■ Exercise details
Look for the word "computer" in the entries and copy each line where it appears.

■ Excerpted data

___

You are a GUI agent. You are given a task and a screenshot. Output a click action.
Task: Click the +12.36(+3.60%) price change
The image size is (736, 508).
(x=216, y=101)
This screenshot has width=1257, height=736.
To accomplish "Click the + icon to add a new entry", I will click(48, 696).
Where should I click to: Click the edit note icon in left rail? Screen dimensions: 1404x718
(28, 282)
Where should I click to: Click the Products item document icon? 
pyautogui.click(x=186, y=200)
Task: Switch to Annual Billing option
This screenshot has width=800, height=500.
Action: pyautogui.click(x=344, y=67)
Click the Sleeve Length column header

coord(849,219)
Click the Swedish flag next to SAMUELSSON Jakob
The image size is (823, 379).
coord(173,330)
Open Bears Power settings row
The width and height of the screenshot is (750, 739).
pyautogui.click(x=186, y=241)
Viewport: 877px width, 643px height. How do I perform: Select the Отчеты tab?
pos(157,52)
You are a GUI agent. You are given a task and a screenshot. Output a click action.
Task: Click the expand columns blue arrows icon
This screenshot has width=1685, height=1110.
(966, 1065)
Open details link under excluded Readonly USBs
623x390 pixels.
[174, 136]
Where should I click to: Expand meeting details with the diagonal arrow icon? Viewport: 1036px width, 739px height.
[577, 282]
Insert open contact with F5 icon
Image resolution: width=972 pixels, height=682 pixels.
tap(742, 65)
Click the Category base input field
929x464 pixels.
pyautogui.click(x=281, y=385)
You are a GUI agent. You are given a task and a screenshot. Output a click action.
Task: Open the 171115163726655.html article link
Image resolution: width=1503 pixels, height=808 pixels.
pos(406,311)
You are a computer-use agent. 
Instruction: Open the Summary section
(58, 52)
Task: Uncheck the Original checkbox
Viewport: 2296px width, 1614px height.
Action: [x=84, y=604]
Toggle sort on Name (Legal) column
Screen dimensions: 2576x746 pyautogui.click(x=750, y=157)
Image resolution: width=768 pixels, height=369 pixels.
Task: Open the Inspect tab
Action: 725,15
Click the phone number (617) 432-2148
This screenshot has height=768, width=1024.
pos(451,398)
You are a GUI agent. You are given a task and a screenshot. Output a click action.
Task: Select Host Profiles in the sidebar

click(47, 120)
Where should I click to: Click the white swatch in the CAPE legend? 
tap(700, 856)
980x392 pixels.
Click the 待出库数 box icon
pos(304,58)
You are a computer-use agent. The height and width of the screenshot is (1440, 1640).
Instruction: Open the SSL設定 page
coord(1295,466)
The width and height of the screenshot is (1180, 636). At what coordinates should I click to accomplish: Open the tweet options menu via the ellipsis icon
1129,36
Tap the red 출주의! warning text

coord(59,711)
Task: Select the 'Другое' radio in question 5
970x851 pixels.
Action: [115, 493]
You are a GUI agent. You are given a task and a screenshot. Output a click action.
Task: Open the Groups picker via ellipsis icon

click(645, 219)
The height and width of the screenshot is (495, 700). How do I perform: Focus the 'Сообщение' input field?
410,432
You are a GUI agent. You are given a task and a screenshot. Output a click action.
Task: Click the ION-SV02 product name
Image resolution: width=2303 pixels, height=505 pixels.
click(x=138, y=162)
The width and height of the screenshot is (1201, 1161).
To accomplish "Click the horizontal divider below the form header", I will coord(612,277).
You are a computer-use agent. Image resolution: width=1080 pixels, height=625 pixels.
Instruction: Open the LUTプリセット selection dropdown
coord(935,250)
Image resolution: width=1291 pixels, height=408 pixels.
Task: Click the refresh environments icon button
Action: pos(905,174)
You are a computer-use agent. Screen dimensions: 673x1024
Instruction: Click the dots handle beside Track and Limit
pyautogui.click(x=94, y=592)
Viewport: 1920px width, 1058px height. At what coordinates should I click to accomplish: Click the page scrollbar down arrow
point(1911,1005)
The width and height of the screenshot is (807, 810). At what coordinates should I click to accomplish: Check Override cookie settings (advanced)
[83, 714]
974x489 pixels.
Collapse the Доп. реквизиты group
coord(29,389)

___

■ Reply
You are a computer-use agent. 
You are a computer-use agent. The height and width of the screenshot is (1440, 1640).
You are a computer-use agent. Image resolution: width=1080 pixels, height=625 pixels.
You are a computer-use agent. Screen dimensions: 673x1024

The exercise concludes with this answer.